Logan depicts a grim future where mutants are dying off. An aging, sickly Logan is working as a limo driver while caring for the decrepit Professor Xavier. Well, “caring for” is probably the wrong term. Xavier is more of a prisoner. His mind is failing, and he needs to be kept under lock and key for the safety of all, lest his telepathic powers run out of control with deadly consequences.
Into this wretched purgatory of a life comes Laura, a mutant child with powers eerily reminiscent of Logan’s own. Laura is the product of horrific corporate experiments to create mutant super-soldiers, and the nurse who raised her is desperate to see her to safety. She believes Logan is the only one who can save young Laura.
Unsurprisingly, Logan isn’t eager to take responsibility for the girl, but in the end he doesn’t have much choice, and he, Laura, and Xavier find themselves in a desperate flight from the ruthless forces pursuing her.
I knew going in this was going to be a very dark movie. That much was clear from the trailers. If you’ve ever read any of my fiction, you know I’m down with grim stories.

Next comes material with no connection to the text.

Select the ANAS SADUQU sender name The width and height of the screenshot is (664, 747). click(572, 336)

But in the case of Logan, it just doesn’t quite work.
You see, there is a difference between trying to be something and actually being something. You’ve probably heard it said that the harder you try to be cool, the less cool you actually are, and the same is true of most of anything.
Logan is trying very, very hard to be a powerful movie, but that’s exactly why it isn’t. It’s such an unrelentingly bleak and brutal story that it just ends up feeling bland and tasteless. You need some light to contrast the darkness, or else you’re just fumbling blind.

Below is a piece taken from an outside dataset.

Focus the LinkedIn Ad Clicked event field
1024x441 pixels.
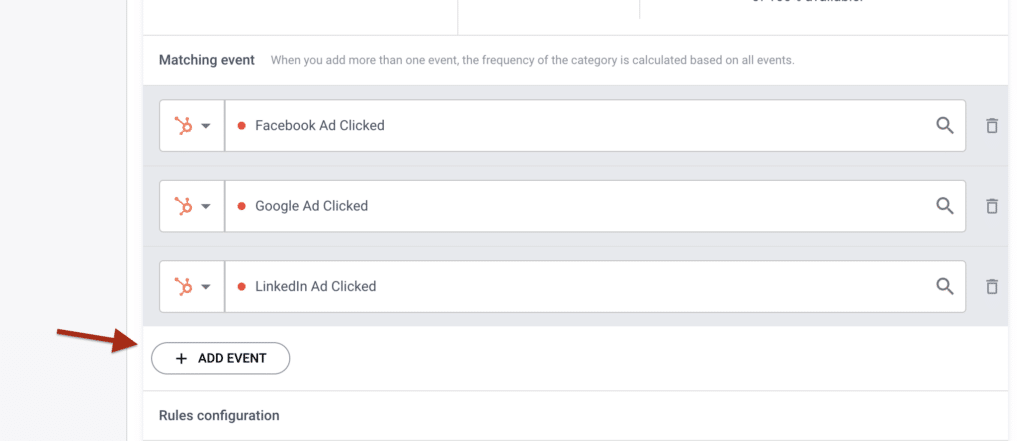coord(595,286)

It works so hard to be tragic that it misses opportunities to be genuinely impactful. Xavier has degenerated so much that I no longer see anything of Professor X in him. If there had been more flashes of his old self, if I could have seen something of the character I know in him, his issues would have been heart-wrenching, but instead he’s just this incoherent, foul-mouthed old man who isn’t a shell of his old self so much as he’s a different character entirely.

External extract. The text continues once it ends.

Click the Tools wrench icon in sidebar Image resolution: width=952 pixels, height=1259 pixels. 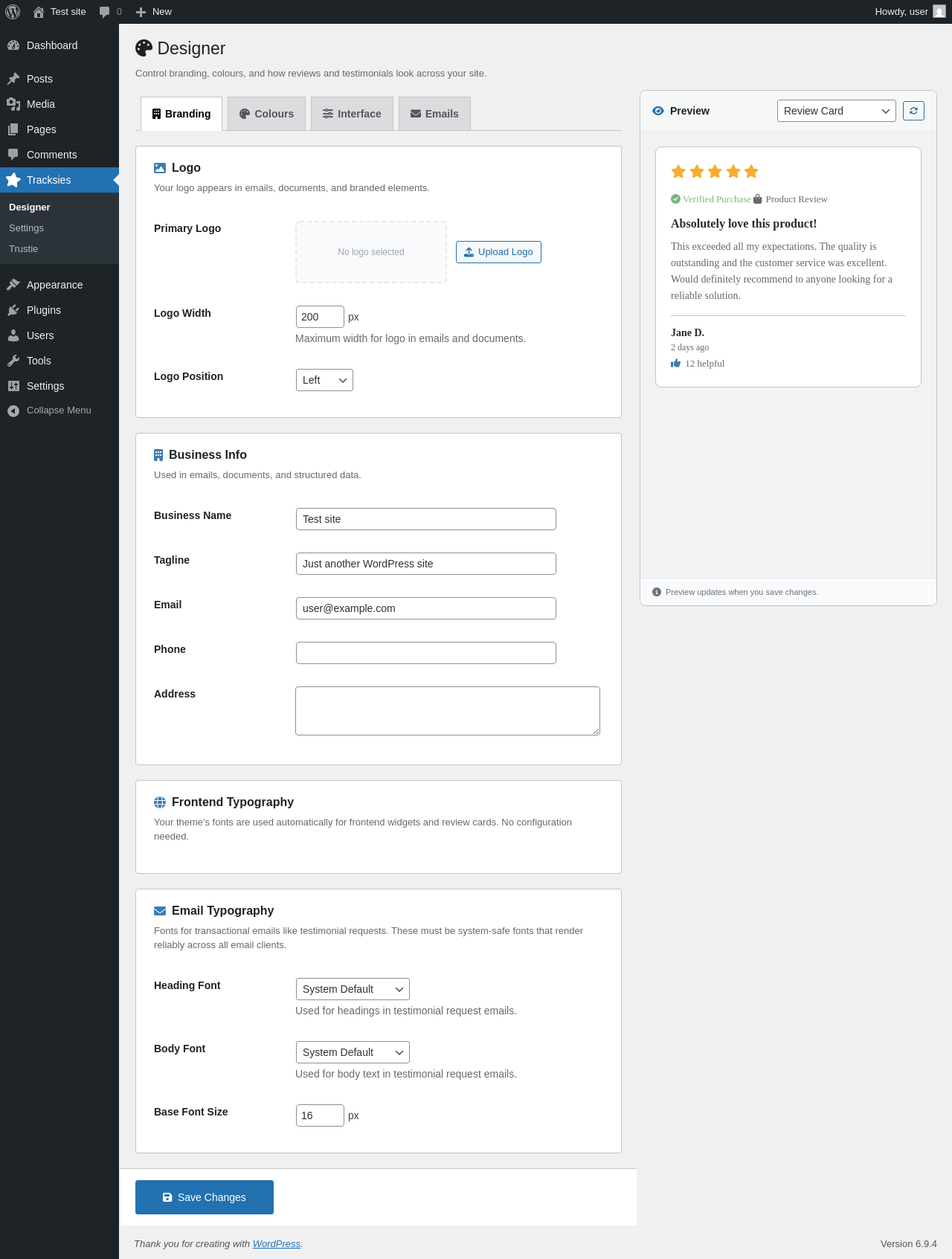[x=13, y=361]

I very much like the idea of superhero movies being a little more serious, a little more about character and less about spectacle. Part of the reason I’m such a fan of the X-Men movies is that they’re already doing a pretty good job of that.
But Logan has gone to the opposite extreme. It wants so desperately to prove its emotional weight and artistic prowess that loses sight of the forest for the trees and fails to actually tell an interesting story.
By far and away the best part of the film is Dafne Keen’s performance as Laura.
This kid is going places.
Despite the fact that she doesn’t speak any coherent words for roughly the first three quarters of the movie, she manages to communicate an incredible amount of personality and emotion. You can see a clear resemblance between her and Wolverine, yet she’s also clearly her own person.
And the sheer intensity of her performance is staggering. When danger comes, she morphs into this shrieking avatar of bestial fury, and yet her quieter moments are no less powerful. She’s as convincing as a vulnerable, innocent child as she is as a cold-blooded killer.
The villains of the story also put on excellent performances. They’re skin-crawling, blood-boilingly, disgustingly and utterly vile, and I mean that in the best way possible. Villains should make you hate them with every fiber of your being, and these guys accomplished that with flying colours.
But still, Logan is a movie that ends up feeling like less than the sum of its parts.
There’s one other thing that bothers me, but it’s a spoiler, so if you haven’t seen the movie yet and want to go in fresh, I’d advise leaving now. For the record, I’m giving this 6.9. You can leave now and not miss anything non-spoilery.
Everyone ready for the spoiler? Good.
I don’t like that Logan died. Now, I want to be clear that I’m not being sentimental here (see my Dark Knight Rises review for proof I’m willing to kill my darlings). This was always going to be Hugh Jackman’s last movie as Wolverine anyway, and Logan has got to be pushing his second century at this point. We all have to go sometime. I’m not upset by the death of the character.
What bothers me is it sabotages the whole theme of the movie. The core thread running through the movie is Logan’s struggle to cope with the pain and horror of his long and violent life. He’s outlived everyone he ever cared about, and he just doesn’t have the strength to go on anymore.
What a powerful moment it would have been if Logan could overcome that in the end. How meaningful it would have been for him to find the strength to continue on, to escape with Laura and finally have the peace he long ago gave up hope of ever finding.
But instead he’s just killed off. It’s not even his choice; it’s just something bad that happened. Again, they were so desperate to make this movie a tearjerker that they ignored their best chance to tell a truly powerful story and just went for the most blunt, contrived, obvious solution possible.
Again, if Logan hadn’t been so hyped by both myself and the media as a whole, I might view it less harshly. It’s not that it’s a bad movie, but it could have been so much more than it is. Honestly I liked the previous Wolverine movie much, much better.